Il s’allonge sur le sol pour mettre la tête sous cette pluie
bienfaisante. Il a l’impression que ce sol si dur sous lui, lui donne sa force.
Cette force métallique et froide comme une lame de couteau mais également
capable de produire des sons mélodieux. La fraîcheur du métal l’imprègne, le
stimule. Les gouttes lui mouille le visage, lui procurant une sensation de paix
et d’euphorie en même temps. Il a l’impression d’être tout puissant. Le liquide
est chaud synonyme de vie, il contraste avec le froid du métal sous lui. La combinaison
des deux le grise.
L’odeur cuivrée qui
l’envahie est si enivrante ! Qu’il se sent fort et amoureux dans ces
moments là. Amoureux de la vie, de cette femme qui la lui donne. Elle a la tête
penchée sur lui, il redresse la sienne lentement et lui embrasse les yeux, les
joues, son petit nez si joli. Il lèche sur sa peau ce liquide goûteux, un peu
salé, avec un goût si unique.
Il se rallonge pour savourer cette pluie chaude et douce,
ferme les yeux et se baigne dans le bien être procuré. Il a l’impression de
manger un bonbon, il le suce et celui ci fond doucement sur sa langue, lui
procurant un plaisir indécible qu’il ressent jusqu’au tréfonds de son être. Un
plaisir qui fait tendre sa verge d’impatience. Plus qu’un bonbon, c’est une
drogue !
Mais cela ne lui suffit pas, il prend sa lame favorite, la
lève et fait en sorte que ce flot de liquide accélère pour pouvoir se baigner
dedans, il touche au cœur du bonbon, à ce moelleux si intense. Sa main enserre
son pénis, qu’elle caresse et elle commence à bouger lentement d’abord puis plus
rapidement pendant qu’il savoure la chaleur procurée par le flot liquide qui
lui tombe désormais sur le torse par vagues régulières. Le plaisir monte tandis
qu’il se vautre dans cette chaleur, baigné de bien être. Il le sent qui arrive
et se déverse sur lui en un flot chaud qui se mêle au sang rouge qui le
recouvre. Il a les yeux fermés et savoure le plaisir post coïtal, cette
torpeur pleine de sérénité. Au bout de
quelques minutes, il contemple son ventre où se mêlent le blanc et le rouge, son
sperme et le sang, ces deux sources de vie qui le revigore.

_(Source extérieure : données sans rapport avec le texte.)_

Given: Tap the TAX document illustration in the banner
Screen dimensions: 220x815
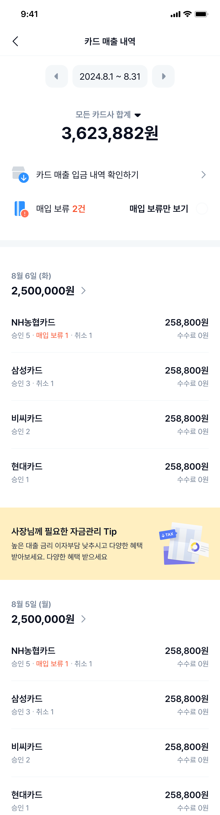Looking at the screenshot, I should (184, 544).
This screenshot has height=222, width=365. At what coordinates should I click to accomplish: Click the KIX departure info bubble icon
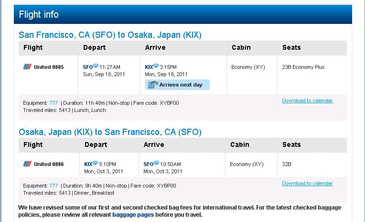point(95,163)
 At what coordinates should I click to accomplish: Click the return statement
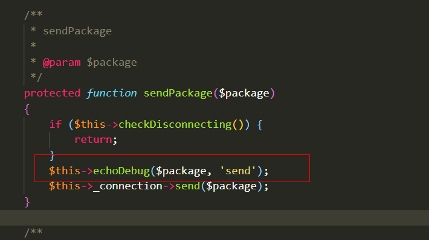pos(93,140)
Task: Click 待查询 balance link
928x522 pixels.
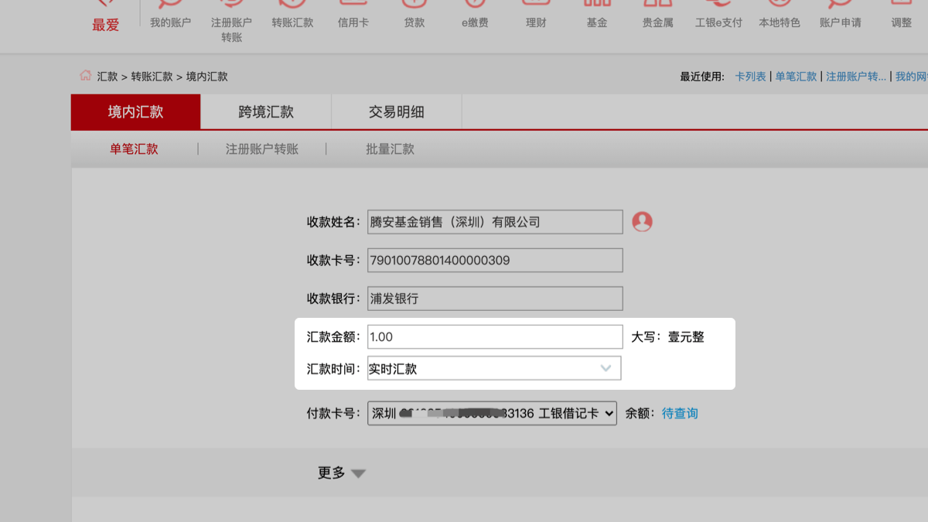Action: click(x=680, y=414)
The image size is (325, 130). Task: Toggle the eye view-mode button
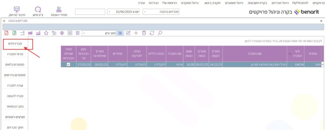120,33
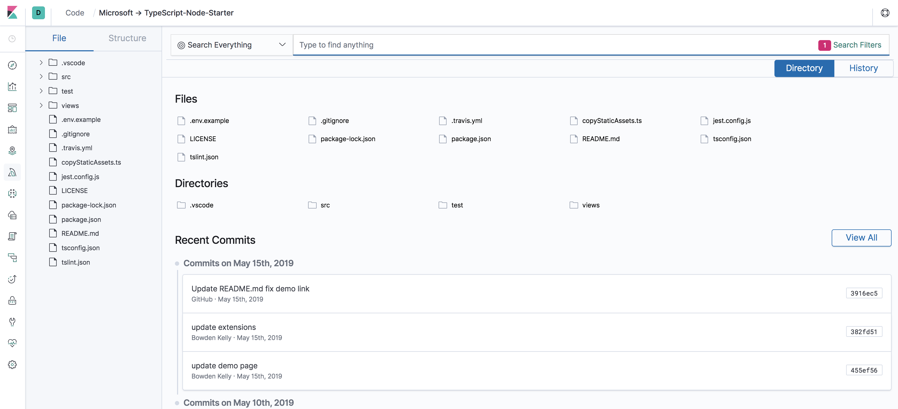Image resolution: width=898 pixels, height=409 pixels.
Task: Open the Stack Monitoring heartbeat icon
Action: [12, 343]
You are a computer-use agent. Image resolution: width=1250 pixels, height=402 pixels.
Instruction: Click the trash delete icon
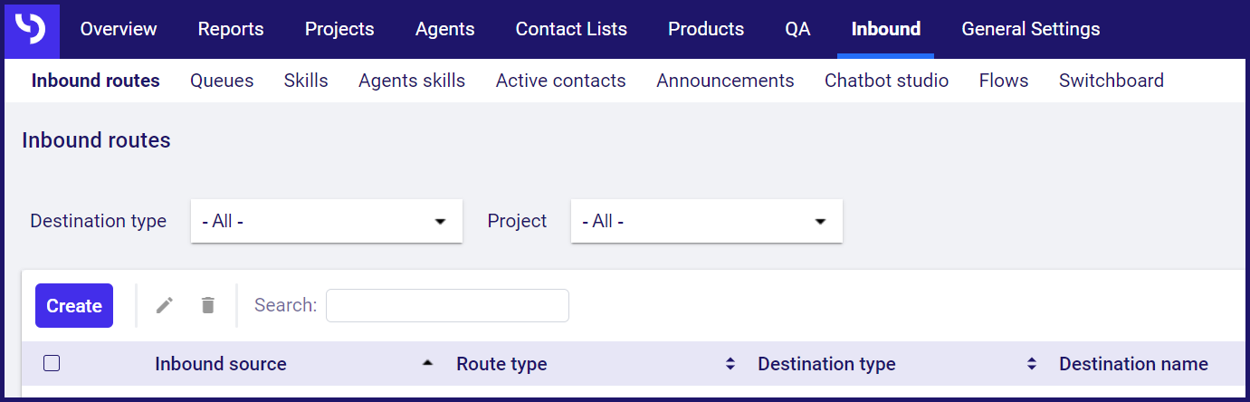208,305
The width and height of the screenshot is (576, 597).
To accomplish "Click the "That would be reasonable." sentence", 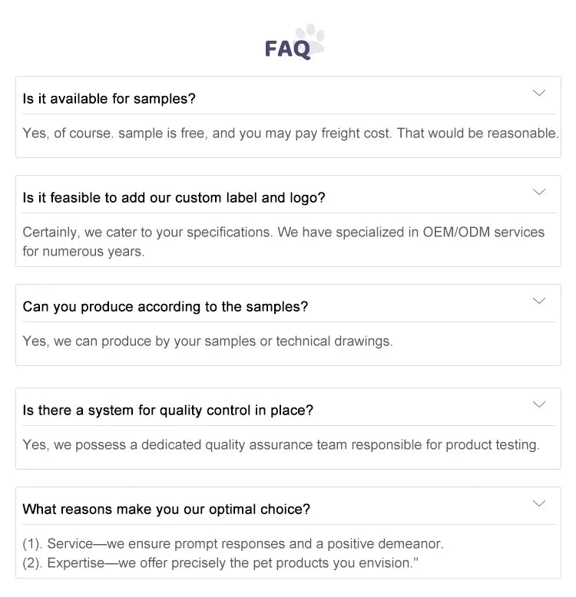I will 478,134.
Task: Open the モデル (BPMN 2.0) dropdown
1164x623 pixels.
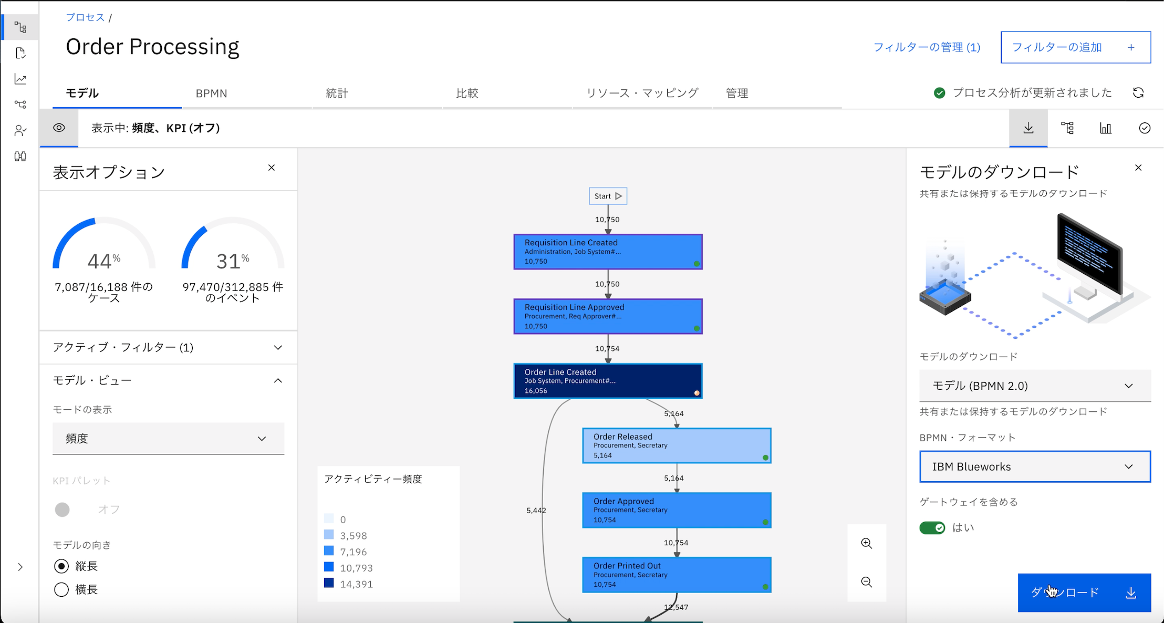Action: click(x=1034, y=386)
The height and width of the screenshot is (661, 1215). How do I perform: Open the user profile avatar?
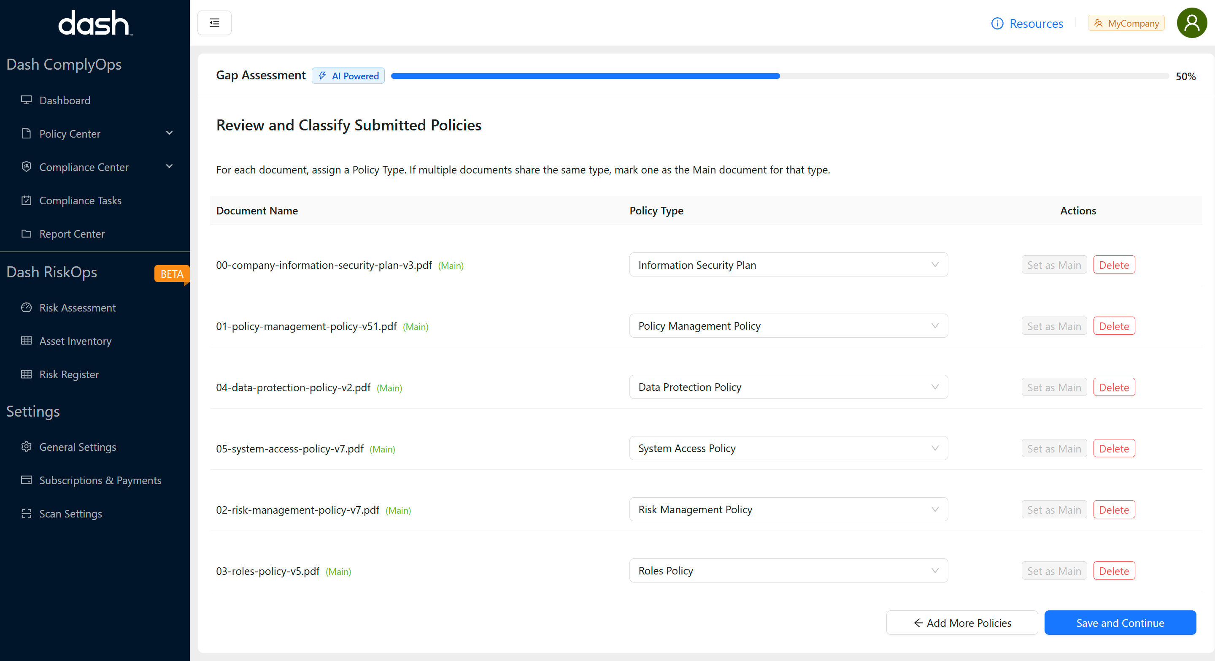[1191, 23]
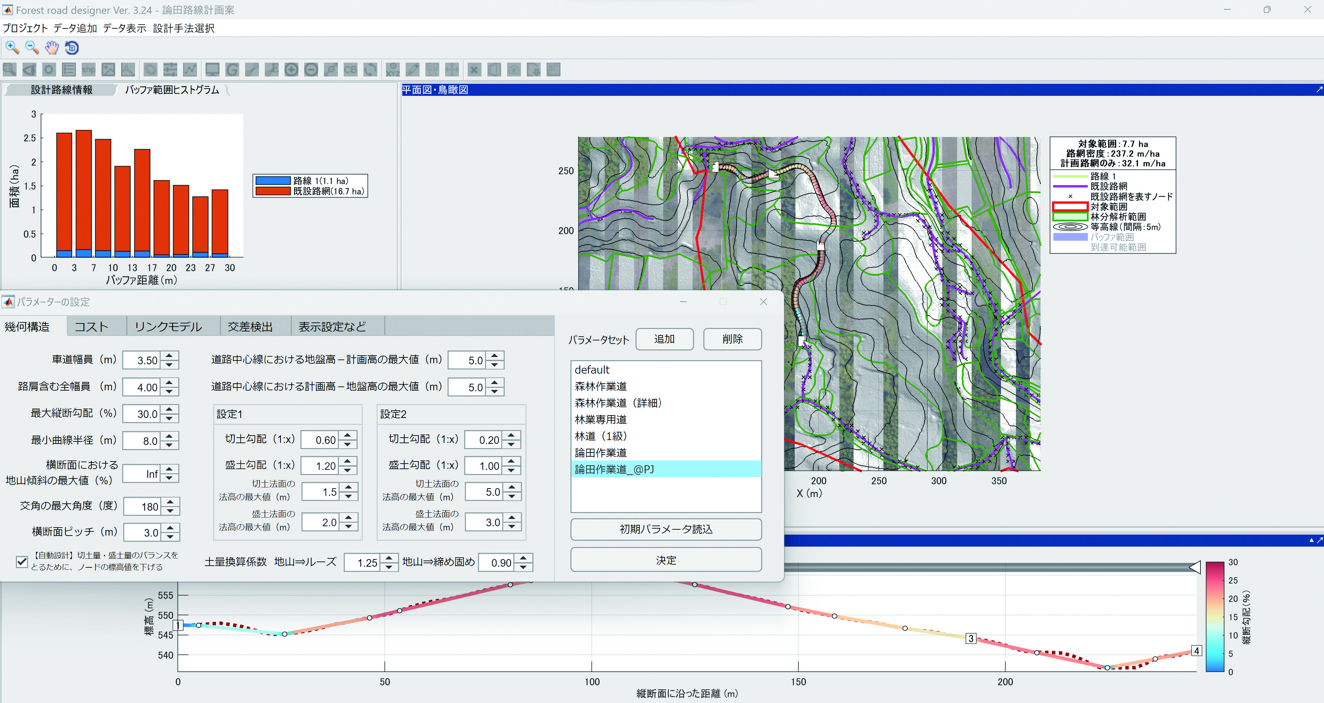
Task: Open バッファ範囲ヒストグラム tab
Action: pyautogui.click(x=172, y=90)
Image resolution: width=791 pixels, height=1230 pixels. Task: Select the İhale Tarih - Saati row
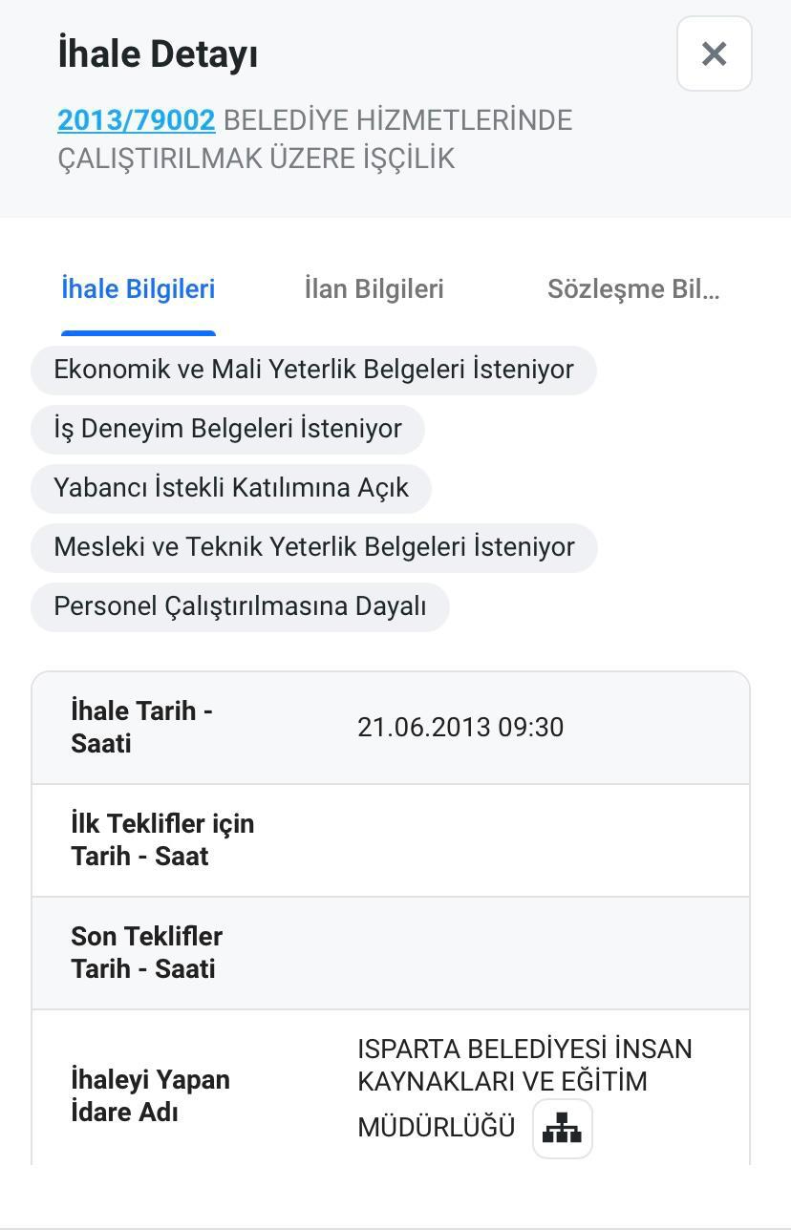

Il reste là jusqu’à ce que le froid le gagne. Il ouvre alors
les yeux, se lève, et va prendre une douche bien chaude. Le plaisir est passé,
il est si fugace.
Une fois propre, il revient prendre les grilles métalliques
posées dans la piscine en plastique qui lui sert à recueillir le sang. Les première fois, il
n’utilisait pas ces grilles mais il se retrouvait à baigner dans le sang froid
et cela ne lui plaisait pas. Là, le sang coule au travers des trous de la
grille et lorsque tout est fini, il n’est plus recouvert que de sang séché,
beaucoup plus facile à nettoyer. Une grande idée cette maison avec un sous sol
comprenant une cave à vin au sol de terre battue pour conserver une certaine
fraîcheur, d’une chambre d’amis et d’une salle de bain. Tout a fait ce qu’il
lui fallait. Il l’a aménagé à sa façon. Il a fait posé une dalle en béton ciré
dans la chambre avec une légère inclinaison afin que l’eau de la serpillière
aille directement dans l’évacuation de la douche. Il a ensuite fait une
ouverture entre la salle de bain et la chambre, soi disant pour faire une
chambre chic avec salle de bain intégrée. En réalité pour pouvoir tout laver
plus facilement. Il a divisé la cave à vin en deux et creusé dans une moitié un
trou très profond. Dans l’autre moitié, il a entreposé la terre au fur et à
mesure qu’il creusait. Bien sûr, ces travaux là, il les a fait seul. Cela lui a
pris un mois.
Il décroche la jolie femme pendue par les pieds, les mains
attachées dans le dos. Il la pose sur le plastique tâché placé sous elle,
l’enveloppe et ferme bien le plastique des deux côtés, comme le bonbon qu’elle
est. Il met du scotche de déménagement sur toutes les ouvertures éventuelles,
cela aide pour les odeurs par la suite. Il la traîne dans la cave à vin ou il
la dépose dans le trou, puis il la recouvre de terre. C’est la troisième, il a
encore plein de place. Lorsque le trou sera rempli, il creusera l’autre moitié
de la cave pour faire un autre trou. Il sourit, c’est en quelque sorte une
réserve de bonbons usagés. A cette pensée, il éclate de rire. La vie est
belle ! C’est avec plaisir qu’il nettoie la piscine et la vide ensuite
vers la bonde de la douche. Une fois toute trace de sang enlevé, il reprend une
douche bien chaude et va se coucher comme un bienheureux.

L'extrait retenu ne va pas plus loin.